It's actually easier than you think to make good choices at a fast-food restaurant, the mall, or even the school cafeteria. Most cafeterias and fast-food places offer healthy choices that are also tasty, like grilled chicken or salads. Be mindful of portion sizes and high fat add-ons, like dressings, sauces or cheese.
Here are some pointers to remember that can help you make wise choices when eating out:
GO FOR BANLANCE. Choose meals that contain a balance of lean proteins (like fish, chicken, or beans if you're a vegetarian), fruits and vegetables (fries and potato chips don't qualify as veggies!), and whole-grains (like whole wheat bread and brown rice). That's why a turkey sandwich on whole wheat with lettuce and tomato is a better choice than a cheeseburger on a white bun.
WATCH PORTION SIZES. The portion sizes of American foods have increased over the past few decades so that we are now eating way more than we need. The average size of a hamburger in the 1950s was just 1.5 ounces, compared with today's hamburgers, which weigh in at 8 ounces or more.
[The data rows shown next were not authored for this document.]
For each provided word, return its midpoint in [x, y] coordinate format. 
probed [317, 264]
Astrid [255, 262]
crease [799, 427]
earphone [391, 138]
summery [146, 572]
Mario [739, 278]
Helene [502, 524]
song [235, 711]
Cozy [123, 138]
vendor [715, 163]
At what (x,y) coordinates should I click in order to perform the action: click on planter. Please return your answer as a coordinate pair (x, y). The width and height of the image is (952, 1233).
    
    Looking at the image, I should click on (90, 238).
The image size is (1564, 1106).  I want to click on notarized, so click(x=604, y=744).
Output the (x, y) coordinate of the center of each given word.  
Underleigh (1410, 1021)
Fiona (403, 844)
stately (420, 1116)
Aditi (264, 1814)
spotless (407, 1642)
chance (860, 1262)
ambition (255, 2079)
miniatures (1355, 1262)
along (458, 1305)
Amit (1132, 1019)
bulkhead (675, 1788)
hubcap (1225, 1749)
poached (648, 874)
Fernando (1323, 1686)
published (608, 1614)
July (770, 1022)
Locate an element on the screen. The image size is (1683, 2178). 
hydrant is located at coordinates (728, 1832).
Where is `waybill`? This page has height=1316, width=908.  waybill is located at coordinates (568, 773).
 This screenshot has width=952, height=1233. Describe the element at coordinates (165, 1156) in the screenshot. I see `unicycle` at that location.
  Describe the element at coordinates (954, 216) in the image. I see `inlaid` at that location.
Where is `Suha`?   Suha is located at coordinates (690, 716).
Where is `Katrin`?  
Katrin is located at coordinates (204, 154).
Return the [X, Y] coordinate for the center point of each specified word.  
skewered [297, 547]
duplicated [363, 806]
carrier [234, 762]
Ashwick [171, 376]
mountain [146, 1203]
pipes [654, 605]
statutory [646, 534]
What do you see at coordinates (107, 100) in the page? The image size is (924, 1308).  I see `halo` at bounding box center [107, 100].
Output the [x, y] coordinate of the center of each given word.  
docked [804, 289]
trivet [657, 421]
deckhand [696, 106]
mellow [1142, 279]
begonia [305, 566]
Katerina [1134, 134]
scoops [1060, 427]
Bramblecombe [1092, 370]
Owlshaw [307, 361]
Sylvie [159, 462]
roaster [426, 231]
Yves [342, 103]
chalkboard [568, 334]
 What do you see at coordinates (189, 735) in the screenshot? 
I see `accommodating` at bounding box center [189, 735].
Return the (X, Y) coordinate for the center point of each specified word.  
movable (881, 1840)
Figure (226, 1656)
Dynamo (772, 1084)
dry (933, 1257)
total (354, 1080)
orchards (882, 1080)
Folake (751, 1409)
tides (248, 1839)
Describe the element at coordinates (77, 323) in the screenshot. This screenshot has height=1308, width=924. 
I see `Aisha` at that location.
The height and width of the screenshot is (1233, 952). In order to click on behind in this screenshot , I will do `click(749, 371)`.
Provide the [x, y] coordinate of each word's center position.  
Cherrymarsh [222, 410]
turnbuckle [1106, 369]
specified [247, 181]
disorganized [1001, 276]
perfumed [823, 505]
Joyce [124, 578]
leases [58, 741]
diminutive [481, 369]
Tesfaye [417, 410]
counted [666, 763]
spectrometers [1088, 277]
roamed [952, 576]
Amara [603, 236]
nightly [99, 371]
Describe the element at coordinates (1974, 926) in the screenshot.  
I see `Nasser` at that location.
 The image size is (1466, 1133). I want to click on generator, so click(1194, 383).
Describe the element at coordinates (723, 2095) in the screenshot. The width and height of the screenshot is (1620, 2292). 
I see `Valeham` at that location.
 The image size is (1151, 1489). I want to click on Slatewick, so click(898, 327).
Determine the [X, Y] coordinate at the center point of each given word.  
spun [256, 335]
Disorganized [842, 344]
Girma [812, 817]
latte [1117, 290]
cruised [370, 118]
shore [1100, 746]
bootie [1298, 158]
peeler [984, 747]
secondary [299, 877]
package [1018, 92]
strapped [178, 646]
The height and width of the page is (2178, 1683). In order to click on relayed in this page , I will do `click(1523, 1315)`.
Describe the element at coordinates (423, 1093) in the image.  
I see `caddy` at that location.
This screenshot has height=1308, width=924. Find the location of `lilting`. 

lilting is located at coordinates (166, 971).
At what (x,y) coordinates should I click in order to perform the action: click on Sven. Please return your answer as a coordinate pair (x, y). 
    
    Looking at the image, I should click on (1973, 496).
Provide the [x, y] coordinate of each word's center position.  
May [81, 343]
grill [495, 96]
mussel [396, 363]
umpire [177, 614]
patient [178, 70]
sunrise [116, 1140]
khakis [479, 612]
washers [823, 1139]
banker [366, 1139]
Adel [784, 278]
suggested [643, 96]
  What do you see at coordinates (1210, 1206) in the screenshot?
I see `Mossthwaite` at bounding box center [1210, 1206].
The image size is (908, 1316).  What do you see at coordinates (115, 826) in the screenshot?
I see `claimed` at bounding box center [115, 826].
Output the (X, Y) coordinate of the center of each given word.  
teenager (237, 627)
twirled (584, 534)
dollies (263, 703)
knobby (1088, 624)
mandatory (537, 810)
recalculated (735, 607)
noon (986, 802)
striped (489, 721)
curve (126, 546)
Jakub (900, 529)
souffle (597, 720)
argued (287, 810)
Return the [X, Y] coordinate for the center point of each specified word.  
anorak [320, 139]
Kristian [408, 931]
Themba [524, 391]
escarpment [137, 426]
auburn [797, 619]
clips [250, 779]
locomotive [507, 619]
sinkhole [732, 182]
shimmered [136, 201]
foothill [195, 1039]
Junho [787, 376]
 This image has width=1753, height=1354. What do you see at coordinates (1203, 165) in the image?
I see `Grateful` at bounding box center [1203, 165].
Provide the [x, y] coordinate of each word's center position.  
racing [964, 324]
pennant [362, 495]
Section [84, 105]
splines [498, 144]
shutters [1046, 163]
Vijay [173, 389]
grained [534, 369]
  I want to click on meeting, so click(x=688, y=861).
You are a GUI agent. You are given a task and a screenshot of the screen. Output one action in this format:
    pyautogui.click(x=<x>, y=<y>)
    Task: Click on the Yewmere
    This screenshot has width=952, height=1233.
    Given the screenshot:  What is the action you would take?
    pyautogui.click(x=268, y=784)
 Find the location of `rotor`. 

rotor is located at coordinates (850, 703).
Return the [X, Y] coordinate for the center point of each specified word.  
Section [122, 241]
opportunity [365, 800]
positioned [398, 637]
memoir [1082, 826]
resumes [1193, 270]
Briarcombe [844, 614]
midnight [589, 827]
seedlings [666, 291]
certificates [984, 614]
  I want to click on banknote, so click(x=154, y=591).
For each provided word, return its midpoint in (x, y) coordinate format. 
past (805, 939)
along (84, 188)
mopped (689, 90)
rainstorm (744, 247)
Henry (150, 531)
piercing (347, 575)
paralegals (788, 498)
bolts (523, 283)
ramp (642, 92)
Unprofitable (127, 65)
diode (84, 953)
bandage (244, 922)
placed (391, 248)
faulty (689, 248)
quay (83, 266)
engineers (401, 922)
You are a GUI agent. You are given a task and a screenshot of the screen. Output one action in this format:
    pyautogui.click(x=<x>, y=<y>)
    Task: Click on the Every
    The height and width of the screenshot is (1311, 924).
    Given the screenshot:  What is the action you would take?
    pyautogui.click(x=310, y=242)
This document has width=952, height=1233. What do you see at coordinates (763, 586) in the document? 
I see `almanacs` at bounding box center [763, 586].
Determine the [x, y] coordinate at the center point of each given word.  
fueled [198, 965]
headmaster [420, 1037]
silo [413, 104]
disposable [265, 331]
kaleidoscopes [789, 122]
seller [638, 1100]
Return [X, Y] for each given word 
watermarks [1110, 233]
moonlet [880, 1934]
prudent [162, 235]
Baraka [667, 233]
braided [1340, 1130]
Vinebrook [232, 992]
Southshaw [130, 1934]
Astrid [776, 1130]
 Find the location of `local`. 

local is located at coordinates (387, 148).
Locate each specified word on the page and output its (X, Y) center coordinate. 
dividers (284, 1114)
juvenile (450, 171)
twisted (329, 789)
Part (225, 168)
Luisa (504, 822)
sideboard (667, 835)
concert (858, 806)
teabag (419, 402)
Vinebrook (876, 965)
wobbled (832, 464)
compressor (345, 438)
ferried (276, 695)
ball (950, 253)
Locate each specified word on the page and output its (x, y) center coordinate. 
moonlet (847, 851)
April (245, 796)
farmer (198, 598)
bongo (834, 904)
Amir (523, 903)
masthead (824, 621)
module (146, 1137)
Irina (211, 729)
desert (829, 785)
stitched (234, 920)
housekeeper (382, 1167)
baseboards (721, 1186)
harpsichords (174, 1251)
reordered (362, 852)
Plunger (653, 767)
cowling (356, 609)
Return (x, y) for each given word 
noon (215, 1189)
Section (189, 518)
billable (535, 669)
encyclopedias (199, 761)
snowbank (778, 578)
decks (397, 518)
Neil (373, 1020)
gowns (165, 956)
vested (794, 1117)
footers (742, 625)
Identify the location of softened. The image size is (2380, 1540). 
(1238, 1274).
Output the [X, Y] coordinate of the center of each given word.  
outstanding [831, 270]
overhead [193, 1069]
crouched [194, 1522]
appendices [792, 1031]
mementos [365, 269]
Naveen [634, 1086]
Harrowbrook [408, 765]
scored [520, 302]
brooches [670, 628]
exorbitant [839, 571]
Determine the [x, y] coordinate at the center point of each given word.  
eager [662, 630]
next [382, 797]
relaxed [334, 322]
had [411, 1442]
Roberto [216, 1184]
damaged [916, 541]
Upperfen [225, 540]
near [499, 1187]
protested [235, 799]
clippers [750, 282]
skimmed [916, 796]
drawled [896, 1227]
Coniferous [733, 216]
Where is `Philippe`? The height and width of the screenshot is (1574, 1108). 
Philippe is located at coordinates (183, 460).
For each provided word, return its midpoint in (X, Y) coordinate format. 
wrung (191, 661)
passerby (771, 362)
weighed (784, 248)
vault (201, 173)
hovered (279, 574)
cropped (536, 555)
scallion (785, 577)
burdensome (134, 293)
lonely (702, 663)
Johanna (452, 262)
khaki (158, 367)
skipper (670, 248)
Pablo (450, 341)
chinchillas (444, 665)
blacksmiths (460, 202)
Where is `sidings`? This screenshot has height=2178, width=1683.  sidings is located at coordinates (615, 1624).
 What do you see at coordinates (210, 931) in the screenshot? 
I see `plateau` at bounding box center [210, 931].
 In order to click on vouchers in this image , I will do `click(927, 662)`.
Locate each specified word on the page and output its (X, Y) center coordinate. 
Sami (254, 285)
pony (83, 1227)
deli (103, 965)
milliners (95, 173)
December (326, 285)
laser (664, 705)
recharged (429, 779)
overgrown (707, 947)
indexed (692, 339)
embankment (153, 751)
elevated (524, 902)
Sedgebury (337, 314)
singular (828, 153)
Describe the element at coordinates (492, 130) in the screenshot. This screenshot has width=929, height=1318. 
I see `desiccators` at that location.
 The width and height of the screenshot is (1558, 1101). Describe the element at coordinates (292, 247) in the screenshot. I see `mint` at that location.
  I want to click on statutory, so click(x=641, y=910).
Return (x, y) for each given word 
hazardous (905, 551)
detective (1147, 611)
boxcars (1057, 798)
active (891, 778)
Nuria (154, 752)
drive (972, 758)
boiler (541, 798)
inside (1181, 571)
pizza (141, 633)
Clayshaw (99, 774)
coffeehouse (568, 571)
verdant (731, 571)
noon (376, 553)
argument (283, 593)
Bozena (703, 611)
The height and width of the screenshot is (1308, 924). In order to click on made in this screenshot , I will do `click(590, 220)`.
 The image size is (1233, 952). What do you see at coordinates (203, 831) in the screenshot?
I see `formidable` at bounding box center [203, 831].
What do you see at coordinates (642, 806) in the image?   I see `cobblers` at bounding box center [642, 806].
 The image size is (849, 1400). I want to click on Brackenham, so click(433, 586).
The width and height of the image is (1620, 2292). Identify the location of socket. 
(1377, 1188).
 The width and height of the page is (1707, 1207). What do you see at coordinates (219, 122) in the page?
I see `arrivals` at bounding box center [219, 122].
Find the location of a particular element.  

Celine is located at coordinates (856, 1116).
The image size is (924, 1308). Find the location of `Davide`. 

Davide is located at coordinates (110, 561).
DRINK WATER. Regular sodas, juices, and energy drinks usually contain "empty" calories that you don't need — not to mention other stuff, like caffeine.
RESTAURANT SURVIVAL TIPS:
• Ask for sauces and salad dressings on the side and use them sparingly.
• Use salsa and mustard instead of mayonnaise or oil.
• Ask for olive or canola oil instead of butter, margarine, or shortening.
• Use nonfat or lowfat milk instead of whole milk or cream.
• Order baked, broiled, or grilled (not fried) lean meats including turkey, chicken, seafood, or sirloin steak.
• Salads and vegetables make healthier side dishes than french fries. Use a small amount of sour cream instead of butter if you order a baked potato.
• Choose fresh fruit instead of sugary, high-fat desserts.